Veneno lançado por um avião agrícola atingiu a zona urbana de Lucas do Rio Verde, município de 22 mil habitantes localizado na região norte de Mato Grosso, a 350 quilômetros de Cuiabá. O produto pode ser o herbicida Gramoxone, um dessecante da Classe I – o mais elevado nível de toxicidade – banido em vários países e que pode causar fibrose pulmonar e lesões no fígado e rins.
Hortas, jardins e pomares expõem sinais da contaminação – folhas secas, manchas e flores abortadas – por toda a cidade. Muitos horticultores perderam toda a produção. Em um centro de cultivo e distribuição de plantas medicinais, canteiros contendo mais de 60 variedades terão de ser integralmente descartados.
“Encontramos pequenas propriedades que foram afetadas por completo. Não sobrou sequer um pé de alface”, apontou o biólogo Rodrigo Ferreira de Morais, secretário-executivo do Fórum Mato-grossense de Meio Ambiente e Desenvolvimento (Formad) que, juntamente com um médico e um engenheiro agrônomo, esteve no município colhendo informações para elaborar uma denúncia ao Ministério Público.
O grupo já solicitou à Secretaria de Saúde do município um relatório detalhado das internações e atendimentos realizados na rede pública desde o dia 1º de março – data em que teria sido feita a aplicação. O objetivo é confirmar os muitos relatos que indicam um aumento dos casos de náusea, febre e diarréia, especialmente entre as crianças. “O mais importante agora é identificar o produto. O segundo passo é descobrir quem foi o responsável por esta aplicação irregular”, apontou Morais.

## Requisitos do exercício:
a - Informe a que distância de Cuiabá fica Lucas do Rio Verde, segundo o texto sobre a contaminação no município.
b - Liste todos os sintomas que, de acordo com os relatos citados no texto sobre a contaminação no município, teriam aumentado, especialmente entre as crianças.

## Dados disponíveis:
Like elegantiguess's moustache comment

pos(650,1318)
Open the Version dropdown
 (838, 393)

* * *

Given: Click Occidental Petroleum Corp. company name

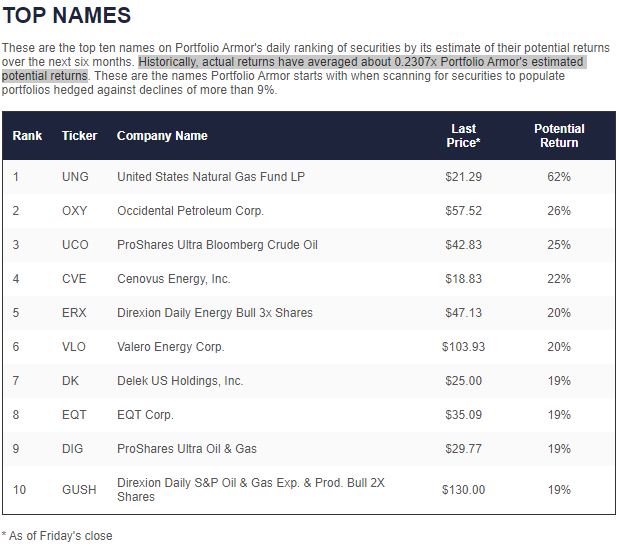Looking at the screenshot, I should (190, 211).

## Respostas:
a - 350 quilômetros.

b - Náusea, febre e diarréia.